→ EXCERPTED DATA
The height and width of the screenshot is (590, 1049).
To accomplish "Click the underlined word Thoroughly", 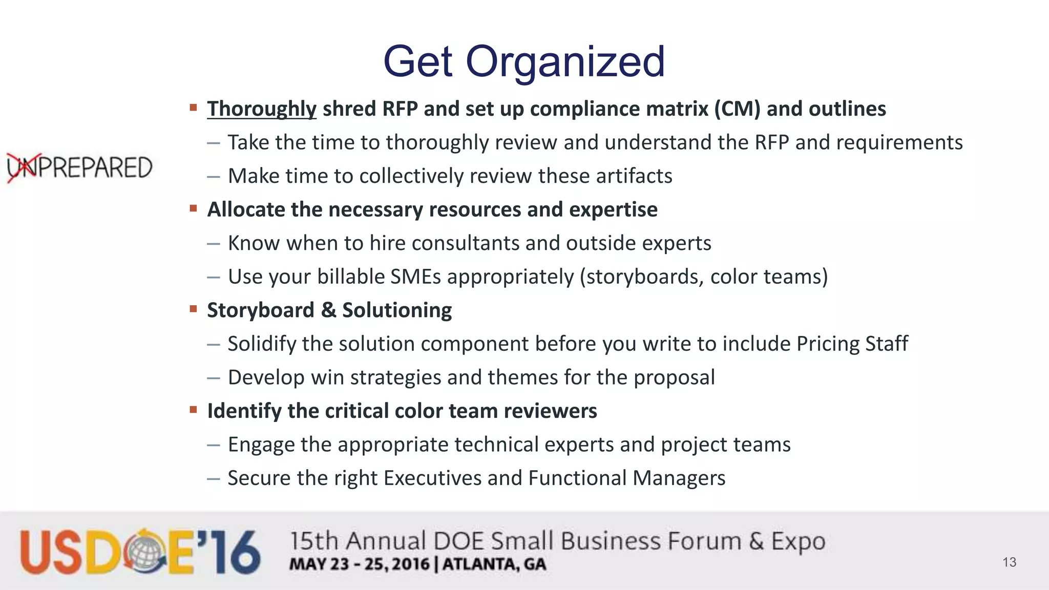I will pyautogui.click(x=262, y=109).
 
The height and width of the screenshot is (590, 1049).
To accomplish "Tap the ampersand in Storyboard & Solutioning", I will pyautogui.click(x=328, y=310).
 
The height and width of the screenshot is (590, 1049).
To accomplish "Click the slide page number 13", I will pyautogui.click(x=1009, y=562).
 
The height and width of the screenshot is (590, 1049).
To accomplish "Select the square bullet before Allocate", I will pyautogui.click(x=193, y=208).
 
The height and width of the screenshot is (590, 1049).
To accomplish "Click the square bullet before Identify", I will pyautogui.click(x=193, y=410).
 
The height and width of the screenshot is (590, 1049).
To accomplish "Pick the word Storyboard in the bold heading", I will pyautogui.click(x=260, y=310).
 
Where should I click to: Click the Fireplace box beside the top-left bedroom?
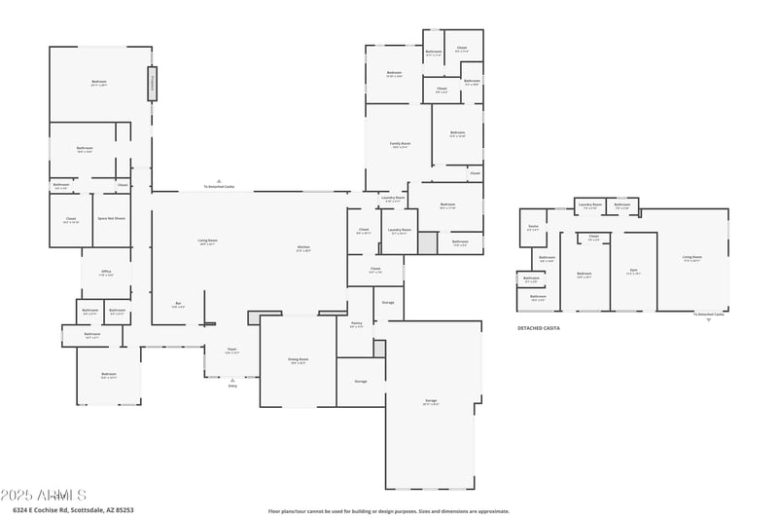pos(153,83)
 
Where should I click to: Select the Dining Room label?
pos(298,359)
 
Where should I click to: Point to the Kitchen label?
pos(303,247)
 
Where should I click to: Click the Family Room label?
pos(400,144)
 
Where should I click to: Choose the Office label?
pos(106,274)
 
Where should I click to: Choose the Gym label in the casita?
pos(633,272)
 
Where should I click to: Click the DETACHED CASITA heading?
pos(538,328)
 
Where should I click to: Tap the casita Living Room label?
pos(692,257)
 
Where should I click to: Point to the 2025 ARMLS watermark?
pos(44,496)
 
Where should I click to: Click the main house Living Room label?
pos(207,241)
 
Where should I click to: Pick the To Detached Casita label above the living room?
pos(219,185)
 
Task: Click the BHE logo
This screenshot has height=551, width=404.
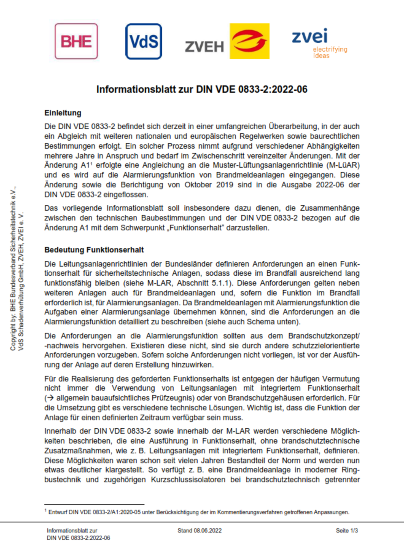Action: (x=76, y=41)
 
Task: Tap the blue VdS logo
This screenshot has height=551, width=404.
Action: (x=143, y=41)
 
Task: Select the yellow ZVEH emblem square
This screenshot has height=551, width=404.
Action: (x=249, y=41)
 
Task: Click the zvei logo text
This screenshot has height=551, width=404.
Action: (x=310, y=36)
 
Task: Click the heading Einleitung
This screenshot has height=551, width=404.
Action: (x=63, y=113)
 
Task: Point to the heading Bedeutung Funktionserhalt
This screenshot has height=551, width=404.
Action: (x=94, y=250)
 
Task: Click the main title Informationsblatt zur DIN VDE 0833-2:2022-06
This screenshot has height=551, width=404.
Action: (x=202, y=89)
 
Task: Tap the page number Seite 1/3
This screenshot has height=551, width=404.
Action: (x=347, y=531)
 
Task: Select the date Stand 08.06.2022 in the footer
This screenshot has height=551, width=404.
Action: (x=199, y=531)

→ WHAT YOU ARE ASKED TO DO
Rewrite the lines starting with the one that contains "Task: Click the heading Einleitung" and going on through the end of the rows, replacing "heading" with "section title" and leaving everything else unchanged.

→ REPLY TO THE EXERCISE
Task: Click the section title Einleitung
This screenshot has height=551, width=404.
Action: (x=63, y=113)
 
Task: Point to the section title Bedeutung Funktionserhalt
This screenshot has height=551, width=404.
Action: (x=94, y=250)
 
Task: Click the main title Informationsblatt zur DIN VDE 0833-2:2022-06
This screenshot has height=551, width=404.
Action: (x=202, y=89)
 
Task: Tap the page number Seite 1/3
This screenshot has height=551, width=404.
Action: (x=347, y=531)
 
Task: Select the date Stand 08.06.2022 in the footer
This screenshot has height=551, width=404.
Action: (x=199, y=531)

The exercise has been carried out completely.